In 2013, the Court of Appeal decided in the instant case that the quantum of punitive damages should be determined after the award of compensatory damages, and the file was accordingly returned to the Superior Court.
Despite this, the Superior Court’s conclusion in January 2016 was the same as that in September 2010: the Union’s conduct had been reckless in the extreme, justifying an award of $2 million against it, especially given that it had the capacity to pay that amount. The Court also took the conduct of the Union’s representatives into consideration in assessing the amount of punitive damages: in the judge’s view, the Union had acted provocatively and showed no remorse for its actions5. Moreover, a subsequent illegal strike in December 2015 indicated that the judgment against it in 2010 had not had the intended dissuasive effect.
In April 2016, the Court of Appeal refused to allow the Union to appeal, and the Union then announced its intention to take the matter to the Supreme Court of Canada. The Union also asked the Court of Appeal to suspend the order to pay $2 million in punitive damages, which in its decision of May 16, 2016 the Court refused to do.
Suspension of such an order is subject to three conditions, namely whether there is a serious issue involved, whether substantial harm would otherwise ensue, and the balance of inconveniences test6. The Court was asked to decide whether the judge’s taking into account events that occurred after the fault giving rise to the punitive damages constituted an error of law tantamount to a serious issue. The Union also argued that Justice Grenier erred in law by awarding an amount that had no rational connection to the objectives of a punitive damages award specified in the Civil Code of Québec.

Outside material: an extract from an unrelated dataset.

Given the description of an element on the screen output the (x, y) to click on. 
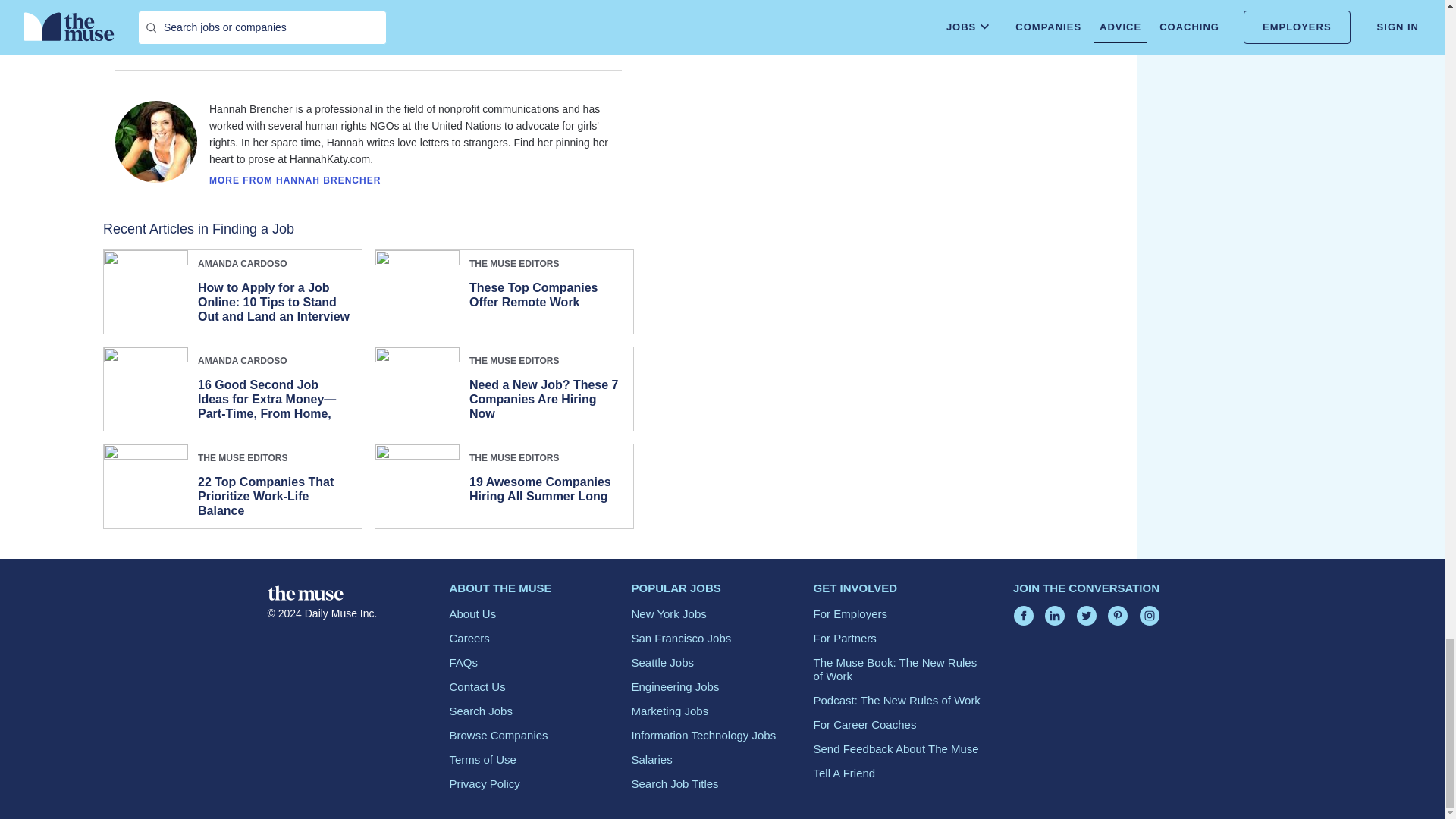
The Muse LogoA logo with "the muse" in white text. (304, 592)
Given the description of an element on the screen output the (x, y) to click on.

After pointing out that it must show due deference to the assessment of the facts by the judge of first instance, the Court of Appeal confirmed the correctness of Justice Grenier’s analysis. The Court thus endorsed her reasons for judgment that were based on the after-the-fact conduct of the Union and its representatives. In doing so, the Court stressed the dissuasive purpose of a punitive damages award, which justified taking into consideration the Union’s contemptuous attitude and its recidivism. The Court also rejected the Union’s contention that the amount it was being ordered to pay would cause it serious harm, noting that the Union could easily comply with the order without negatively impacting the amount of its members’ dues.
This decision illustrates the importance of conduct subsequent to the commission of a fault when it comes to assessing punitive damages. Thus, the Union’s continued use of illegal pressure tactics, coupled with its contemptuous attitude, had an undeniable impact on the quantum of the damages. The public disparagement of the judge of first instance by a union representative also had an effect on the quantum. In addition, the decision indicates the flexibility of Article 1621 of the Civil Code of Québecand the multitude of factors that can be taken into account when assessing punitive damages.
This decision also illustrates the limits of trade-union privilege. While union representatives do enjoy some latitude in fulfilling their functions of representing members, that latitude does not extend to actions that are illegal or harmful to the employer. The nature of their mandate dictates the type of conduct union representatives can engage in. Fomenting an illegal strike and using abusive and insulting language are incompatible with that mandate. Union representatives cannot rely on their representative status to act with impunity.
It will be interesting to see if the Supreme Court of Canada agrees to hear the Union’s appeal.